Then, back in Germany ahead of the war and already well acclaimed for her collages, she married Kurt Matthies, a pianist who was a lot younger than she and, as some people do, began sorting out the inner world rather than the outer.

Politics had always been the spur for the dadaists, though. Early on, Höch had watched her landlord splice his face onto a photo of an “ideal” German soldier, and she knew right away where she could take collage next. She assaulted the drearily rotten Weimar Republic a pair of scissors.

First the knife, possibly the same knife with which Tristan Tzara had stabbed a dictionary in Zurich and come up with the word “dada ~ n. Fr. slang: a child’s hobby horse”.


“Cut with the Kitchen Knife: Dada Through the Last Weimar Beer-belly Cultural Epoch of Germany” is a 1919 slice-up that layers military, industrial and profoundly bourgeois imagery on top of newsprint, a few splotches of paint and a sloppy sheen of glue. In the midst of all the German pretension that would give birth to the Third Reich are the emancipated women of the age, Greta Garbo among them, and a map of Europe highlighting the countries where women could vote, with a picture of Höch admiring it. There are bathers and ballerinas, Marx and machinery, and a swan dive for a moustache.

“Abduction”, 1925, a European woman carried off by strangers.

The “Ethnographic Museum” series of the early 1920s was where Höch laid some of the groundwork for Mutu. Images of African and Asian sculpture melded with Western body parts, and everyone left wondering which culture was the primitive one, and what was exotic. Stereotypes wouldn’t suffice, let alone be tolerated.

Below, another piece from that series, and “Tamar” from 1930, actually titled “Dompteuse”, in which the sea lion in eye makeup seems more in charge of things than its tamer.

Höch’s feminism was intense but not militant. If she could demonstrate truth to a world of lies in feminine ways, that’s what she did, creating elegant, even delicate paintings and collages from embroidery patterns, and at the same time venturing into the still-very-new realm of abstraction.

• Source material:
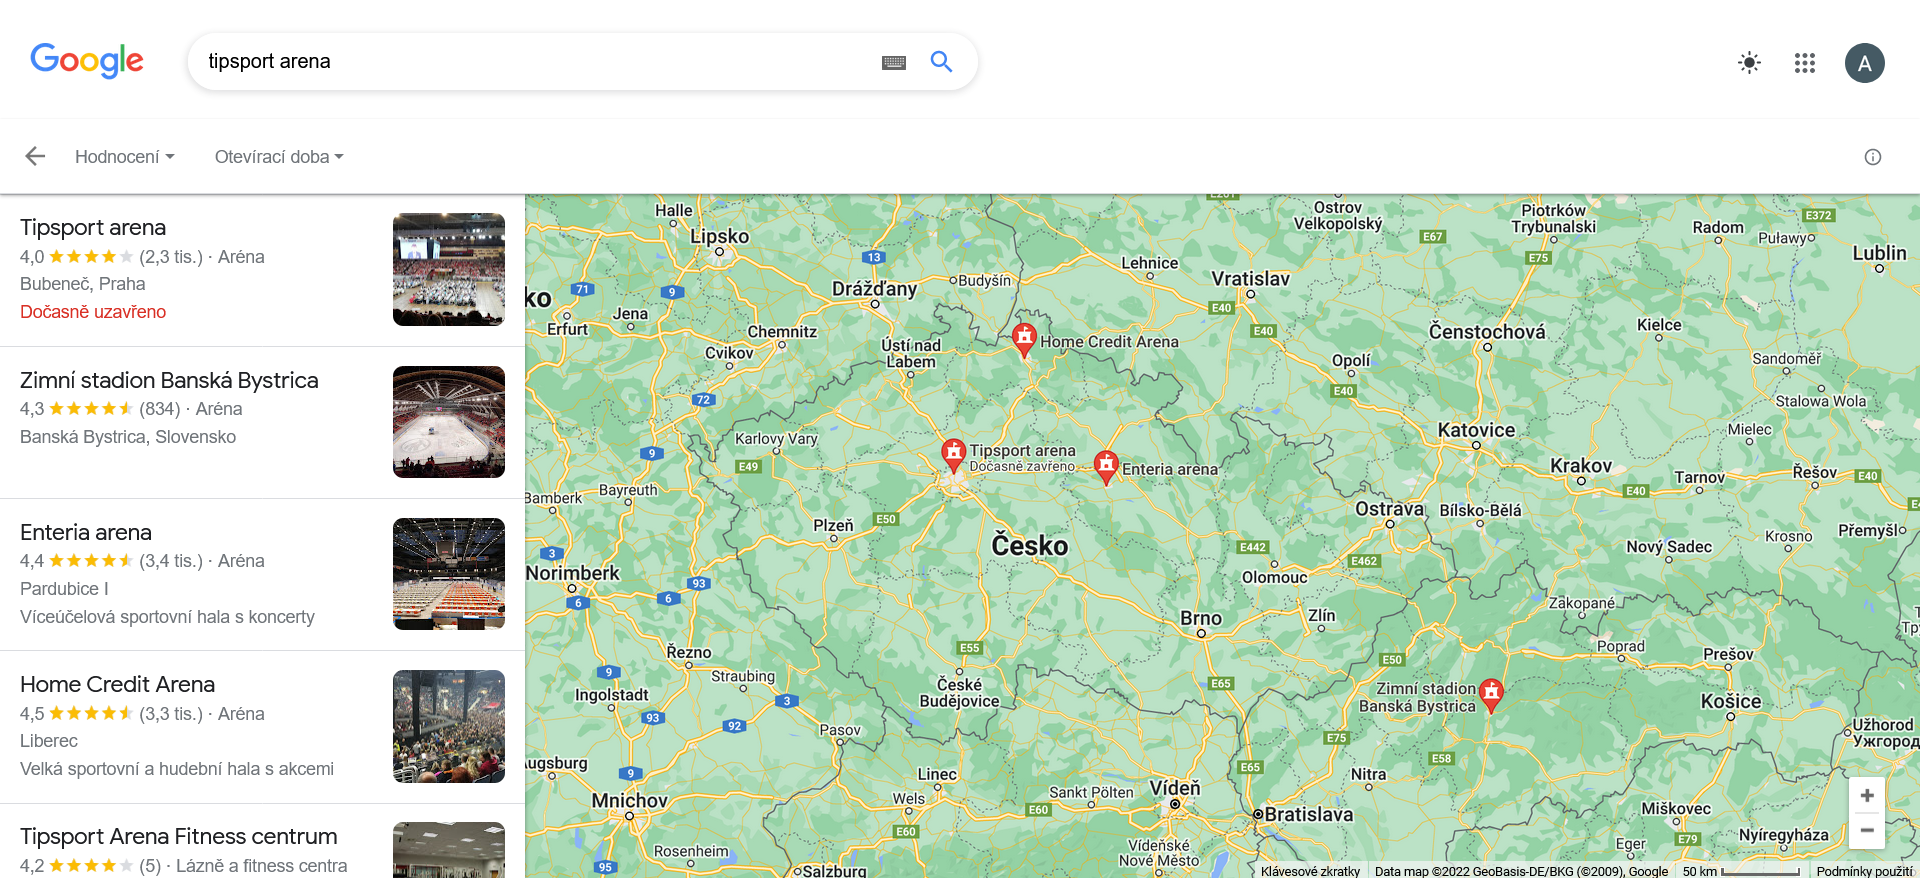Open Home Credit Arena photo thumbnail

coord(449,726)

...

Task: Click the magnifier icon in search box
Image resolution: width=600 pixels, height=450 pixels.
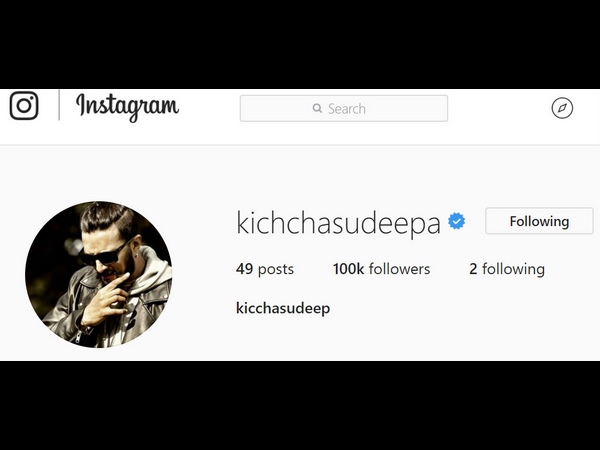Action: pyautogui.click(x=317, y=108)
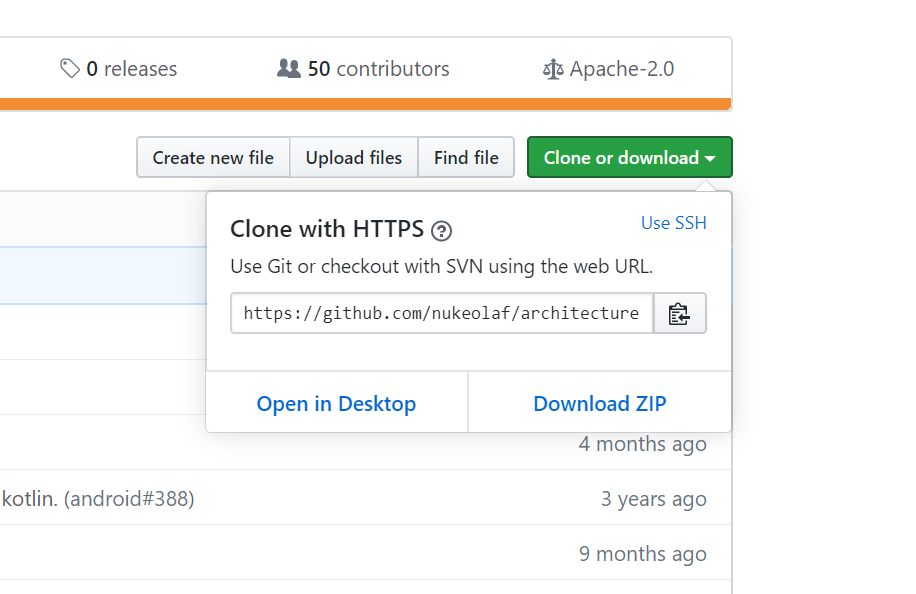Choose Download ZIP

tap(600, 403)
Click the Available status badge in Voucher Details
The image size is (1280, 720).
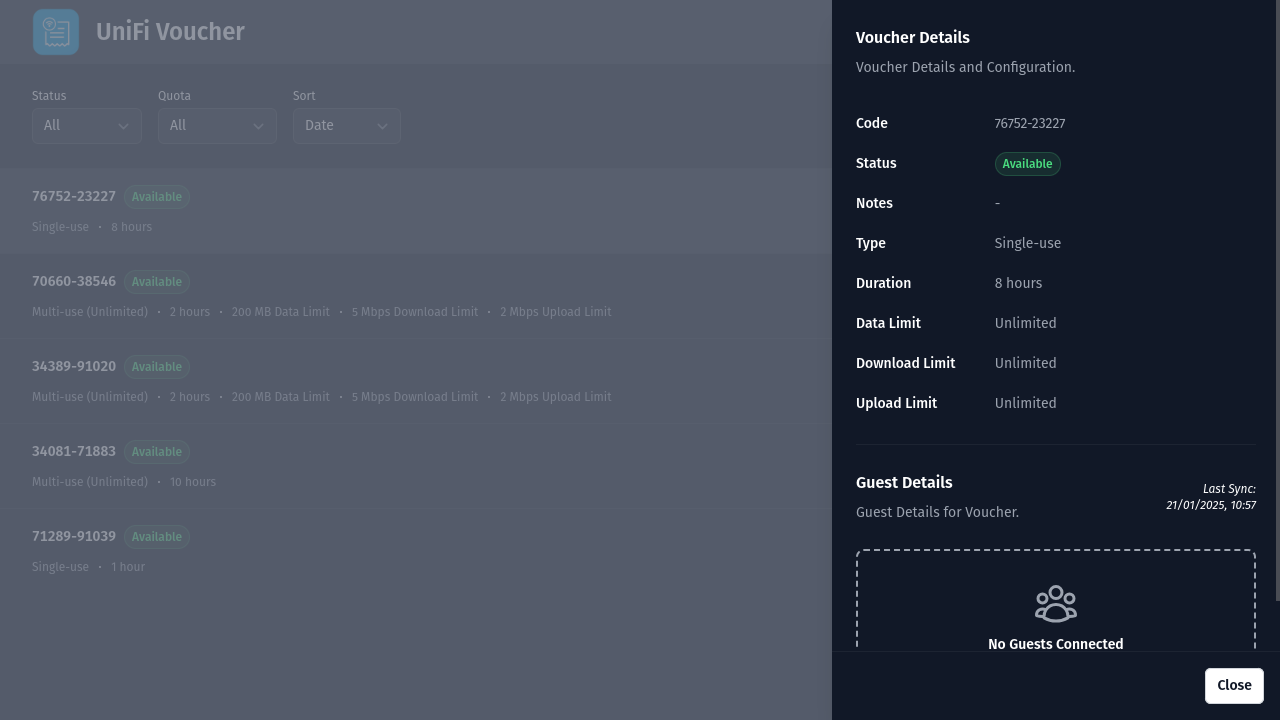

• Assigned task 1: In the text on Hannah Höch, what year is given for "Cut with the Kitchen Knife"?
• Assigned task 2: Print the part of the Höch text that begins at the words "Then, back in" and stops after "than the outer.", copying it exactly.

• Output 1: 1919

• Output 2:
Then, back in Germany ahead of the war and already well acclaimed for her collages, she married Kurt Matthies, a pianist who was a lot younger than she and, as some people do, began sorting out the inner world rather than the outer.